Tidal Disruptions Offer Hope for Pinpointing Elusive Pop III Stars

A recent study, led by Professor Jane Lixin Dai's research group at the Department of Physics, The University of Hong Kong (HKU), has unveiled a pioneering technique for detecting Population III (Pop III) stars, the earliest generation of stars that have eluded direct observation until now. The research was published in the journal Astrophysical Journal Letters.

The Space Telescope Science Institute, which manages multiple NASA telescopes, has highlighted the research, which has received widespread recognition from the global astronomy community.

These possible findings about Pop III stars can shed light on the universe's origins and help us better understand the amazing journey the cosmos underwent to become the planet humans live on.

The earliest stars were primarily made of hydrogen and helium and formed soon after the Big Bang, which marked the beginning of the Universe. Pop III stars have characteristics that set them apart from stars like the sun and even stars developing now.

They were enormously massive, extremely hot, and had a very short lifespan. The majority of the elements heavier than hydrogen and helium that surround humans today were first synthesized by Pop III stars. They are also crucial for the formation of stars and galaxies in subsequent generations.

However, Pop III stars formed in the early cosmos and have yet to be conclusively seen directly because they are too faint and too far apart for any ground-based or space-based telescopes.

HKU researchers have found a unique technique for finding these initial stars in the early Universe for the first time. According to a new study conducted by Professor Jane Lixin Dai's research group at the Department of Physics at HKU, a Pop III star that happens to stray too close to a big black hole may be ripped to shreds by tidal force.

A black hole in such a tidal disruption event (TDE) gorges on the star debris and bursts into extremely bright flares. The scientists looked into the intricate scientific mechanism at play and showed that solar flares can travel billions of light years to reach the planet today. Most significantly, they have discovered that Pop III stars can be identified, and their characteristics can be understood, thanks to the distinct signals of these TDE flares.

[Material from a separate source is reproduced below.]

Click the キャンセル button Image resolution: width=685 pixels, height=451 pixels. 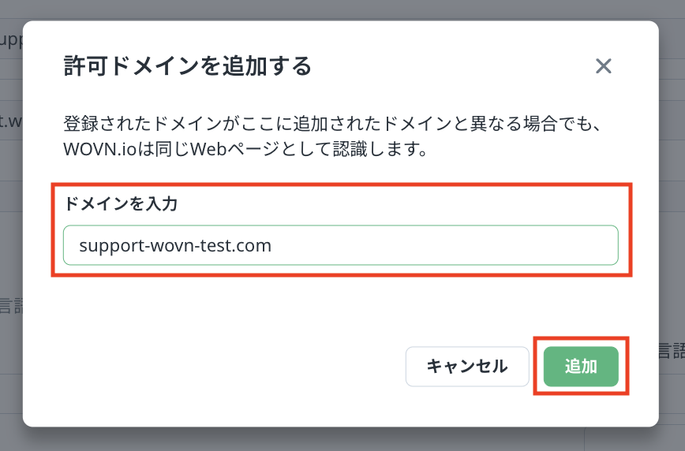click(467, 367)
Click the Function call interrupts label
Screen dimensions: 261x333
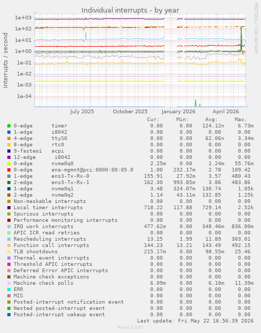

As the energetic photons travel from a very faraway distance, the timescale of the flare will be stretched due to the expansion of the Universe. These TDE flares will rise and decay over a very long period of time, which sets them apart from the TDEs of solar-type stars in the nearby Universe.

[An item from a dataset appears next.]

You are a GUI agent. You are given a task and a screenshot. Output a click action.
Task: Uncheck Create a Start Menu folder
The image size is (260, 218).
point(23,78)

Jane Dai, Professor, Principal Investigator and Study Corresponding Author, The University of Hong Kong

Dr. Rudrani Kar Chowdhury, the first author of the study, said, “Interestingly, not only are the timescales of the flares are stretched, so is their wavelength. The optical and ultraviolet light emitted by the TDE will be transferred to infrared emissions when reaching the Earth.”

Chowdhury is also a Postdoctoral Fellow of the Department of Physics at the University of Hong Kong.

The fact that two NASA flagship missions, the soon-to-launch James Webb Space Telescope (JWST) and the soon-to-be Nancy Grace Roman Space Telescope (Roman), can detect these infrared emissions at long ranges adds even more excitement to the discovery.

Roman’s unique capabilities of simultaneously being able to observe a large area of the sky and peeking deep into early Universe makes it a promising probe for detecting these Pop III TDE flares, which would, in turn, serve as an indirect discovery of Pop III stars.

Priya Natarajan, Professor and Study Co-Author, Department of Astronomy and Physics, Yale University

Ms Janet Chang, a Ph.D. student at HKU and Study Co-Author, added, “We expect that a few dozens of these events will be detected by Roman every year if the right observation strategy is pursued.”

In light of these discoveries, the next ten years offer a great deal of promise for locating these unique sources, which could result in fascinating new insights into Pop III stars and the answers to the universe's origins.

Journal Reference:‌

Chowdhury, R, K., et al. (2024) Detecting Population III Stars through Tidal Disruption Events in the Era of JWST and Roman. The Astrophysical Journal Letters. doi.org/10.3847/2041-8213/ad41b7.